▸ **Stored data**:
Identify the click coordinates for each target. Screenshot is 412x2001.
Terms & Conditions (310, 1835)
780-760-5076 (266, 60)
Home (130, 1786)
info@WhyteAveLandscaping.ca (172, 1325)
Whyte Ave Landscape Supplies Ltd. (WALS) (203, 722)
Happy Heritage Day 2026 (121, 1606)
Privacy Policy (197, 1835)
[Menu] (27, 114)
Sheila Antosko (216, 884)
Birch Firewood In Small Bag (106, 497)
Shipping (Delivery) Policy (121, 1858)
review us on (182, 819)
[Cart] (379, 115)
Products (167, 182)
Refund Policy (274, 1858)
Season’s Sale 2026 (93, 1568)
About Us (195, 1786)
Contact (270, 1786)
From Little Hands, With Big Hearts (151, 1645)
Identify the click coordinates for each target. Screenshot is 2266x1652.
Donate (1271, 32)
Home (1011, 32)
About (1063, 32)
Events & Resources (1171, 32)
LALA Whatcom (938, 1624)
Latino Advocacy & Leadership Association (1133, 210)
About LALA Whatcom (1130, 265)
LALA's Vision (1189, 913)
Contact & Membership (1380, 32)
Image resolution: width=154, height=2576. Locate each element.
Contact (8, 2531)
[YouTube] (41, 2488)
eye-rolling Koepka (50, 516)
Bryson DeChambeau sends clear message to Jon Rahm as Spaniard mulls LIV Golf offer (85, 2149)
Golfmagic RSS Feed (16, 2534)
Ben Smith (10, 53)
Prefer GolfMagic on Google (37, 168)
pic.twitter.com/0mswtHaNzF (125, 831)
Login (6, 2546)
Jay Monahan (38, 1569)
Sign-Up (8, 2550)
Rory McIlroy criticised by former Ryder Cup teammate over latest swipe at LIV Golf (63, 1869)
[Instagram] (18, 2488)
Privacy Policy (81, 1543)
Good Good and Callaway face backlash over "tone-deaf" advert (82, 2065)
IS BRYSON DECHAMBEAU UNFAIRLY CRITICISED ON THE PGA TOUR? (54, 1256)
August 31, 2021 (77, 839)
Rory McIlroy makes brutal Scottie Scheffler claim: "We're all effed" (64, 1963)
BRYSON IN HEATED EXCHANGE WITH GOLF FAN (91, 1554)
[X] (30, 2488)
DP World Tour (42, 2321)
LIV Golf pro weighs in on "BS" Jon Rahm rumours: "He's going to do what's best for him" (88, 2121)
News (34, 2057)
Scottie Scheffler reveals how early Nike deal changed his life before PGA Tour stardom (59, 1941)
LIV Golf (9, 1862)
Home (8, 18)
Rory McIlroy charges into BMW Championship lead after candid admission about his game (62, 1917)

▸ **EXERCISE GOAL**:
Pull out every line of the records that includes the string "Rory".

▸ **SOLUTION**:
Rory McIlroy criticised by former Ryder Cup teammate over latest swipe at LIV Golf (63, 1869)
Rory McIlroy makes brutal Scottie Scheffler claim: "We're all effed" (64, 1963)
Rory McIlroy charges into BMW Championship lead after candid admission about his game (62, 1917)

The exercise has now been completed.